Richard Laver
Professor Emeritus
October 20 1942 • September 19 2012

Richard Laver, celebrated set theorist and friend, died in Boulder, Colorado at the age of 69. Rich joined the faculty of the CU Department of Mathematics in 1974 and became Professor Emeritus in 2008. Born in Los Angeles, California, on October 20, 1942, Rich began playing chess in childhood, exchanging moves on postcards with correspondents all over the world. Marathon chess tournaments helped him develop the exceptional concentration he applied to mathematics and rock climbing. While climbing he reportedly demonstrated complete and characteristic calm in all climbing circumstances; while doing mathematics in Boulder coffee shops, he was able to focus so completely that he sometimes didn’t see friends until they spoke to him. Rich earned a bachelor’s degree from UCLA in 1964, and wrote his Ph.D. thesis Well-quasi-orderings and Order Types at Berkeley in 1969 under the direction of Ralph McKenzie, making him the academic brother of Keith Kearnes and the academic grandson of Don Monk, both of the CU Mathematics Department. His thesis resolved the long-standing Fraïsse conjecture and was published in the Annals of Mathematics.
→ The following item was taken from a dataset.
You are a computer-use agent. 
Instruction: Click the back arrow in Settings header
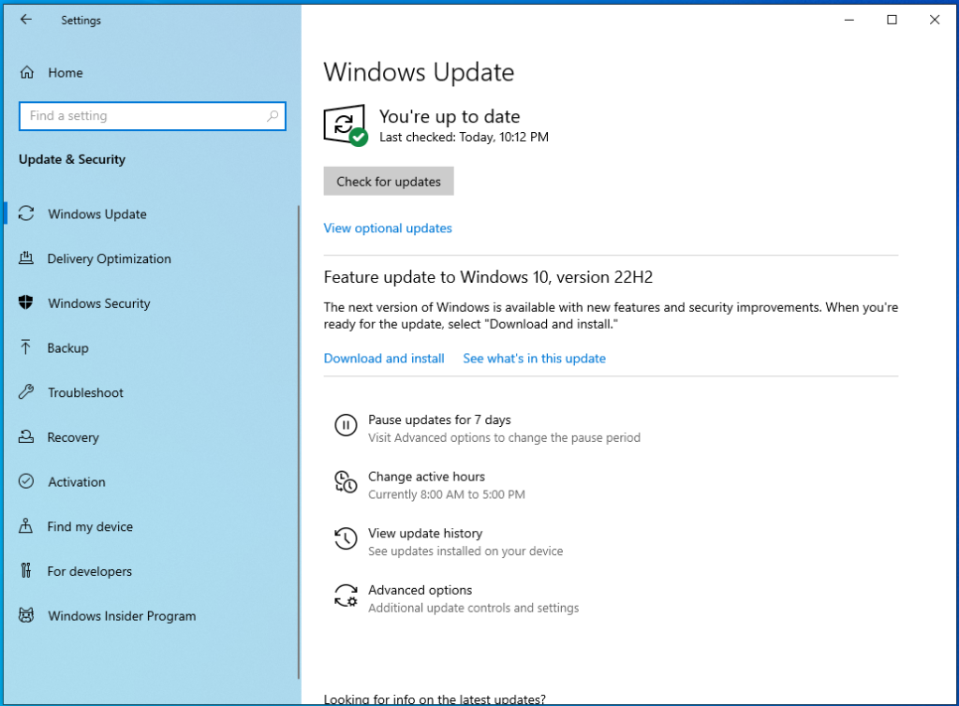pyautogui.click(x=25, y=20)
Rich was a life-long athlete, hiking and walking even until the end of his life. A pole-vaulter in high school, Rich came to rock climbing as a consequence of his deep generosity and insight into others: a friend at Berkeley was suffering from love-sickness, and Rich told this friend about some rock climbing classes and invited him to join, knowing that rock climbing demands complete attention. When the course was over, Rich asked his friend: “Feel better?”--- the first acknowledgement that Rich had his friend’s recovery in mind from the start. He did feel better of course, and so began two climbing careers. Rich took many mathematicians rock climbing, including Paul Erdös, and had hiking partners from mathematics, bridge, and all over Boulder. A dedicated UCLA Bruins basketball fan, Rich played Friday afternoon basketball with faculty members and graduate students for many years, fearlessly driving to the basket and accurate from long range, too. Even after he stopped playing due to his illness, his basketball sat in the entryway of his home.
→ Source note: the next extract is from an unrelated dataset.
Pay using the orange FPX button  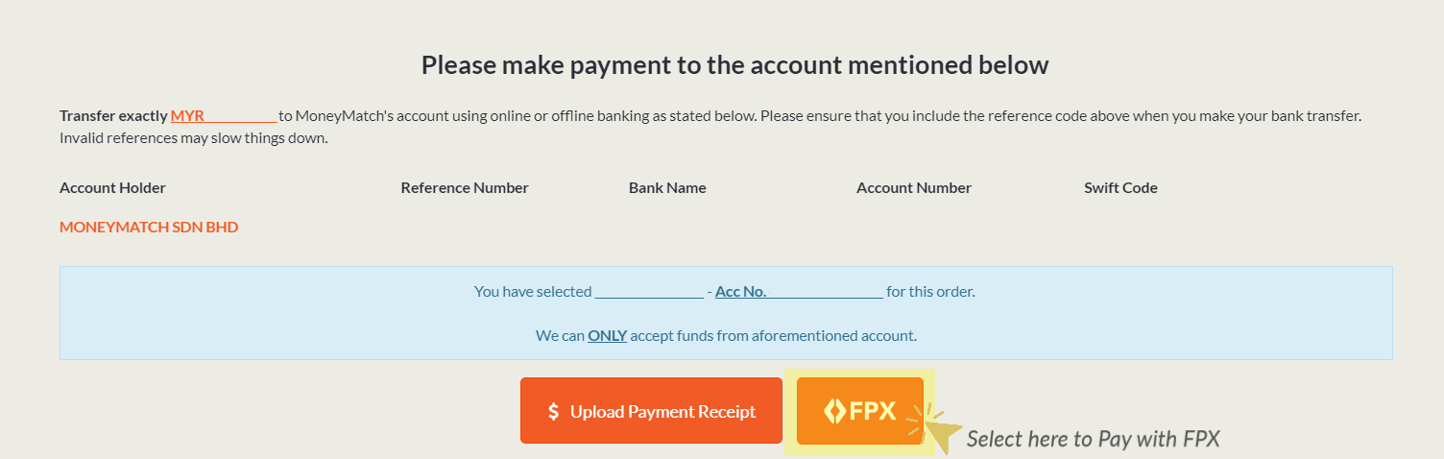[860, 411]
There are few people as gifted in the art of sharing the joy of thought, mathematical and otherwise, as Rich Laver. Not only was he generous with his students, but he cultivated an extensive and diverse group of loyal friends who visited his ‘salon’ (aka living room) whenever they pleased, and especially when they had puzzles to work or interesting topics to discuss. More than one person has made the observation that when they were around him, they ‘just felt good’. Rich’s impeccable mathematical taste and the depth of his results are among the traits for which he is known in the set theory community. Among his most brilliant results are (in chronological order) the resolution of the Fraïsse conjecture; the consistency of the Borel conjecture, for which he developed countable support iterated forcing; the consistency (relative to a supercompact cardinal) of the existence of supercompact cardinals kappa indestructible under (< kappa)-directed closed forcing; the consistency of the continuum hypothesis with the statement that there are no aleph_2 Suslin trees (joint with Shelah); the infinite version of the Halpern-Läuchli theorem; and the discovery of the relationship between the braid groups and certain elementary embeddings. In spite of his profound and influential contributions to set theory, he taught set theory without using any of the phrases: Laver reals, Laver forcing, Laver trees, Laver tables, Laver functions, Laver indestructibility, or Laver measurability, phrases that abound in the literature and in talks on set theory. His modesty was absolute.